++++ RECORDS TO USE
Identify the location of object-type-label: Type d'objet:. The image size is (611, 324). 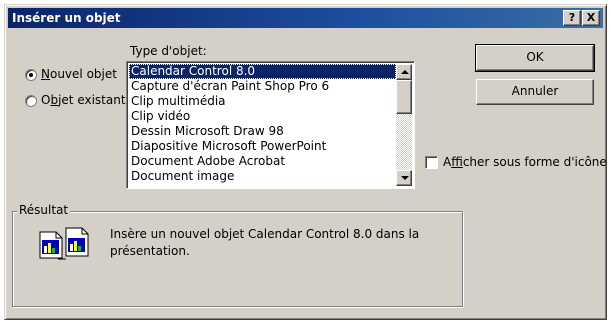
(168, 51).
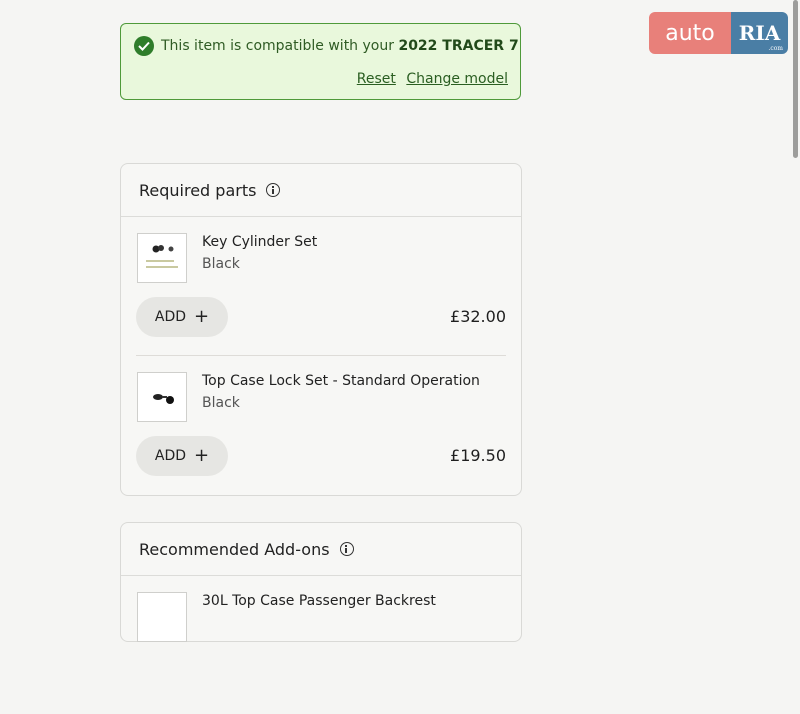 The image size is (800, 714). What do you see at coordinates (478, 316) in the screenshot?
I see `product-price: £32.00` at bounding box center [478, 316].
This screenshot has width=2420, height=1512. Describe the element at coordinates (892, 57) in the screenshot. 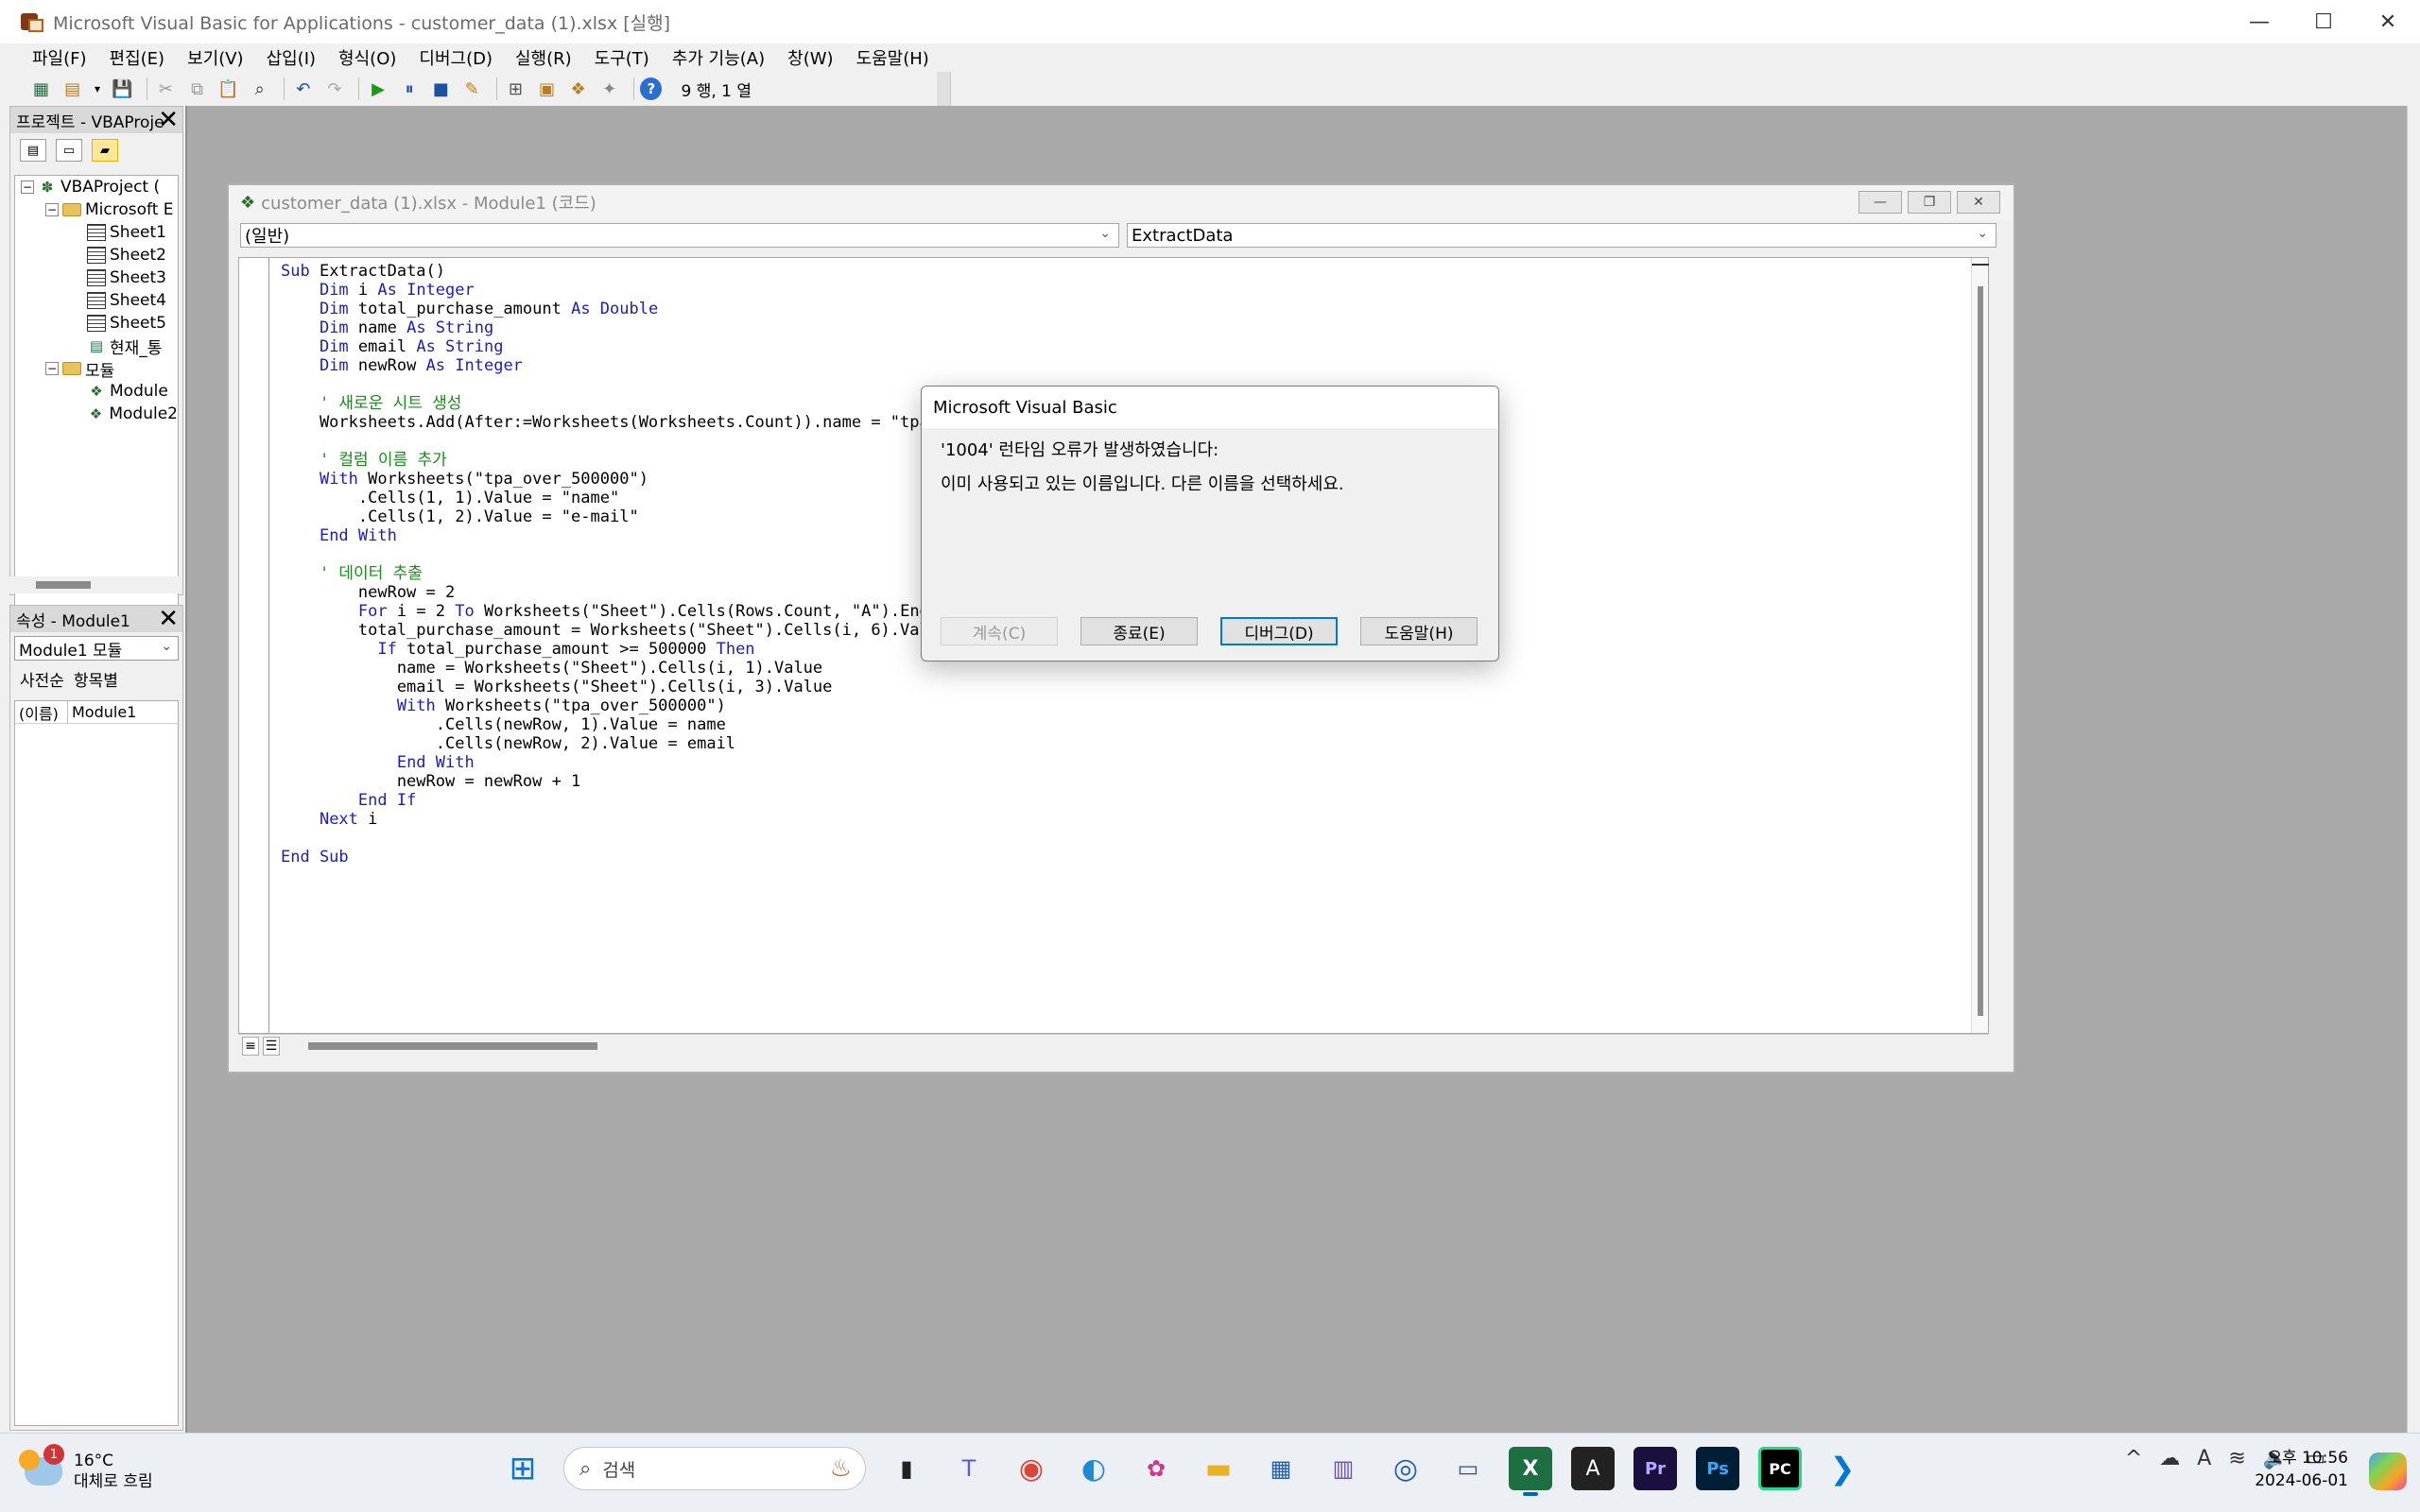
++++++++
PROBLEM DESCRIPTION:
Reproduce the text of every entry above word for word, omitting the pictures.

RESPONSE BELOW:
Identify the location of object-type-label: Type d'objet:. The image size is (611, 324). 
(168, 51).
 The image size is (800, 714). What do you see at coordinates (478, 316) in the screenshot?
I see `product-price: £32.00` at bounding box center [478, 316].
This screenshot has width=2420, height=1512. Describe the element at coordinates (892, 57) in the screenshot. 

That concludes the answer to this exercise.